Strategic Longterm-Income Investments in Real Estate using Monte Carlo simulations
Updated: Apr 20, 2021
In this article I would like to focus on the practice many commercial real estate companies are choosing, especially in turbulent market conditions — to close long term real estate leasing contracts in order to secure their income in the mid to long run. This is a very interesting approach, from the liquidity as well as the investment point of view.
I will go through some basics of decision making process and the logic behind it, from investment and asset management point of view, while discussing the possibilities using data driven analytics tools, especially mid-long term predictions in order objectivise the market development expectations.
What are in fact challenges and opportunities of a longterm-income real estate approach?
The attractiveness of this practice lays without any doubt in securing a steady flow of liquidity for a longer period of time. Once fixed, market rent fluctuations, re-renting risk as well as re-renting costs are not the primary considerations any more. Of course, a possible counterpart risk may have a certain counterweight in this scenario, but in general this is a good way to secure some stability, especially when the market starts to get unsteady.
From an investment point of view the risks might look a bit different… Investment decisions for commercial real estate are based on several key indicators. One factor which plays a very important role is the lease term structure of the target asset.
In case the rent prices of an asset are somewhere around market levels, the longer the average lease term of a project goes, the more attractive the investment is seen. An investor is buying an asset which has a steady cash flow secured for many years to come. This is the ideal option real estate companies are hoping for.
Consequently, if the lease term is too short, the target investment may face a deduction in the final purchase price respectively the potential investor may refrain from the investment at all.
Overall, a longterm income asset provides a lot of convenience in terms of running liquidity and may be some sort of buffer in market valuations in case yield and/ or rent price developments are not in favour of asset holders. On the other hand, it hinders an asset to participate in the full swing of optimistic market behaviours.
So, the decision to invest in those kind of assets therefore should depend on the overall strategy an investor has
And for backing the strategy, mid- to longterm predictive analytics tools are very helpful to offer insights into potential developments which are likely to take place in this period of time.
Opportunities data driven solutions are “bringing to the table”
If we think about the responsibility of decision makers for their long term decisions there is nothing new here!
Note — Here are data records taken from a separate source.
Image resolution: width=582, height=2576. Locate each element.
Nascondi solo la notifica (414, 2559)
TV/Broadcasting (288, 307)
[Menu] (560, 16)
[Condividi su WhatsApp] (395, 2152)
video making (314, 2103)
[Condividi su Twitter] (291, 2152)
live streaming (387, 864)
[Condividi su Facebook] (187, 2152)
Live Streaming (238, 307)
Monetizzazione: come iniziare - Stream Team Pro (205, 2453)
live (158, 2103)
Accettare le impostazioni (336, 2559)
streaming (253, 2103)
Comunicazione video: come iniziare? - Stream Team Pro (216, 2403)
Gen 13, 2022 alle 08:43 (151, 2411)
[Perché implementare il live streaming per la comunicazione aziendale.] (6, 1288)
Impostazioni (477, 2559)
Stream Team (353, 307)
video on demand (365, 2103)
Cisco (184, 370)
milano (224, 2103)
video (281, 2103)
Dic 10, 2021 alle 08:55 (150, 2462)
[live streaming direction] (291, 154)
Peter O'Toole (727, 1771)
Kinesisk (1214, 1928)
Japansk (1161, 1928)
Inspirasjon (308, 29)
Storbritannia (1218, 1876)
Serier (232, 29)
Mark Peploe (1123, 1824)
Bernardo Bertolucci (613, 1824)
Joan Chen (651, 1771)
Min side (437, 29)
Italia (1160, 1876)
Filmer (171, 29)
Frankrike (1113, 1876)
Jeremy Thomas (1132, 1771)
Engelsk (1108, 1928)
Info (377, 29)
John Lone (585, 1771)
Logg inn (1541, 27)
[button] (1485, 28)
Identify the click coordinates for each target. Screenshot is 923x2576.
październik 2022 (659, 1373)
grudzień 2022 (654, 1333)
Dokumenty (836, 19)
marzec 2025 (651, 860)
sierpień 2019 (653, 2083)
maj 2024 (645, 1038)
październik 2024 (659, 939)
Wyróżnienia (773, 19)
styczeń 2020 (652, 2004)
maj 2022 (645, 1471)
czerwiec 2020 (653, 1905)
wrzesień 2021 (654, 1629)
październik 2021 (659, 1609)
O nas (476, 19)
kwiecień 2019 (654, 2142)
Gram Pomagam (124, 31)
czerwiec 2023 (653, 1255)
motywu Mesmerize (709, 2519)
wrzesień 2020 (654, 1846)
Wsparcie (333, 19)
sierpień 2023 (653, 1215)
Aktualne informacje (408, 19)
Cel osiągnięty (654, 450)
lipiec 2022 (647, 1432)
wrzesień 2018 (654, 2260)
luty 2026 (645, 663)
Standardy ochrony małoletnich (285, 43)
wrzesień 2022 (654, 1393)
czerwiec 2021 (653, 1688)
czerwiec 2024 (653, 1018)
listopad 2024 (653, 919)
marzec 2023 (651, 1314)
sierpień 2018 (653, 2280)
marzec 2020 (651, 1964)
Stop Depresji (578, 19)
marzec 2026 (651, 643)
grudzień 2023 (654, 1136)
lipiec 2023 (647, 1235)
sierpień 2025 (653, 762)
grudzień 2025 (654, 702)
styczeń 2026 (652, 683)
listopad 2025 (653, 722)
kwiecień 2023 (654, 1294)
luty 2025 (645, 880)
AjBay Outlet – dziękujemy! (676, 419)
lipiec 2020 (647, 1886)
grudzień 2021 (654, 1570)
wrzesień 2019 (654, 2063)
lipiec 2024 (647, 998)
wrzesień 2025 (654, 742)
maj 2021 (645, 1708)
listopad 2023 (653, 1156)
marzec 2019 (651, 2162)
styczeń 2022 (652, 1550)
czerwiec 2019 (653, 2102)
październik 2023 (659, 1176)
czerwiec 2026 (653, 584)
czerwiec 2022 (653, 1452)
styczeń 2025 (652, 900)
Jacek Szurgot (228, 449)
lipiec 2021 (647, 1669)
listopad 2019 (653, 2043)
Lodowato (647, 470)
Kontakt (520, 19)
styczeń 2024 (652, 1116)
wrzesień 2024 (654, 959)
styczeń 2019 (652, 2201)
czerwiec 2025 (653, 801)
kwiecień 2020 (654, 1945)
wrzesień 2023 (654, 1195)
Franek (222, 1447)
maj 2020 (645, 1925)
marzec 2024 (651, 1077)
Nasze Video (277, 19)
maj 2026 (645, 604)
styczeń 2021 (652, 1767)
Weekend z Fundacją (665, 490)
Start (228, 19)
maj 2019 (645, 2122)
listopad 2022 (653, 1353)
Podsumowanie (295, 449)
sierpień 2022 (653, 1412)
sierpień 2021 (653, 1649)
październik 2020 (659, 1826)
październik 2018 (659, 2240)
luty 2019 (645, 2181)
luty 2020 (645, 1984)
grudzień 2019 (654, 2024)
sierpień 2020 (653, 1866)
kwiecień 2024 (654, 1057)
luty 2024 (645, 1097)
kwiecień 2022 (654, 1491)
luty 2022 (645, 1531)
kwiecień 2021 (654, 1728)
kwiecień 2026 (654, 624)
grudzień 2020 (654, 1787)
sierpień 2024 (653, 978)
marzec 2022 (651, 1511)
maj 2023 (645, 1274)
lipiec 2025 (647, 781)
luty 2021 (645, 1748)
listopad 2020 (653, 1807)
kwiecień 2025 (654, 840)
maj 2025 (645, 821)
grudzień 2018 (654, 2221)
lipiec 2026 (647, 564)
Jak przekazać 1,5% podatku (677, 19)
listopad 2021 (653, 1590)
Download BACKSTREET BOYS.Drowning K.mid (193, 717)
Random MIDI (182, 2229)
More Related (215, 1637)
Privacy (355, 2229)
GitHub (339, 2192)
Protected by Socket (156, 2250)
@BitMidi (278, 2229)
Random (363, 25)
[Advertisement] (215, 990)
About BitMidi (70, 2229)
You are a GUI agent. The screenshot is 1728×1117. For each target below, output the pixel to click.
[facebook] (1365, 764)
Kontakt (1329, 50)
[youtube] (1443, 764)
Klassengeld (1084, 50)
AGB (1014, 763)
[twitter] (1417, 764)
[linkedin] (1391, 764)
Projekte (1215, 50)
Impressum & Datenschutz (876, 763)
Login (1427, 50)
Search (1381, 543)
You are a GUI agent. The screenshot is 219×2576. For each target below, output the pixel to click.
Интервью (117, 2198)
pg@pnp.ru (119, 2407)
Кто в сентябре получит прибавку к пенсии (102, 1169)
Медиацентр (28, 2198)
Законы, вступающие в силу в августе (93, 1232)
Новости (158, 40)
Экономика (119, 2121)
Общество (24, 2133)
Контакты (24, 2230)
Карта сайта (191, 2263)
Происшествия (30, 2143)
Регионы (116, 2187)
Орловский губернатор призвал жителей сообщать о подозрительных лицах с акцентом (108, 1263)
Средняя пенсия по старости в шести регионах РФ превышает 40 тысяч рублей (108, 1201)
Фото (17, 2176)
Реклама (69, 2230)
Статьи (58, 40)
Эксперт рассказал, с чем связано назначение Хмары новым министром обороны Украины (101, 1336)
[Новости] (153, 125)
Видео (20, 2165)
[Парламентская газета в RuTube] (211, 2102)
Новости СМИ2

This was always the risk on executive level and decision makers always had to rely on their experience, knowledge of the market… as well as a bit on their “gut feeling”.
However, now we have additional possibilities to make the decision making process less intuitive and more objective and data driven, increasing transparency and gaining competitive advantage.
We are able to take into account all of the market indicators and to derive their exact relations in the present, as well as to make short and mid-long term predictions regarding their further development.
In this particular case, using network dynamics modelling in combination with Monte Carlo simulations may help us to:
use available market data to uncover hidden risk dynamics, by defining financial risk clusters (using network dynamics modelling)
use this as a basis for statistical mid to long term simulations in order to see how the market is likely to behave in the course of a potential longterm lease term and therefore to have an objective basis for the decision.
The aim is to enable a decision maker to put the assessment of upcoming market circumstances on a strategic level and hence, to catch the right timing for promoting longterm-income asset investments respectively to more focus on the liquidity impact.
Longterm-Income Real Estate/ An Example
So, in order to better understand this approach let us do an example.
We would focus on how units with extraordinary lease terms, i.e. 10+ years are likely to be doing compared to those with more ordinary lease terms.
First, we want to establish whether there is any stabilising effect on a real estate portfolio by implementing assets with extraordinary lease terms.
Let’s assume a project with:
15 years lease term fixed at prevailing market rent level
a free floating market rent and investment yield
For this example, the two parameters (market rent, investment yield) float randomly within the following ranges:
Based on this framework, the market values for the building with a longterm-income lease contract as well as for the same building without this longterm component, show the following development:
As can be seen in the graph, incorporating longterm-income in a real estate asset does not prevent market valuations from being quite volatile - although it smoothes the market value fluctuations over time (see the orange line) compared to assets with ordinary lease contracts (see the blue line). Of course, the impact flattens out with time and almost ceases to exist in the last third of the lease term.
Instead of conclusion — The next stage in risk management process
The fact is that close monitoring of market developments and a ongoing evaluation of potential market scenarios is essential to use the instrument of longterm-income assets effectively on a strategic level.
Though, this evaluation has to go beyond the usual contemplation of quarterly expectations. It has to incorporate future market scenarios with a mid- to longterm time range.
Monte Carlo simulations optimised by networks analytics methods while embedding cluster market risk considerations are powerful tools to achieve this goal. Those instruments allow to act on a strategic level which includes the possibility to act in due time before the market generally takes over a negative view.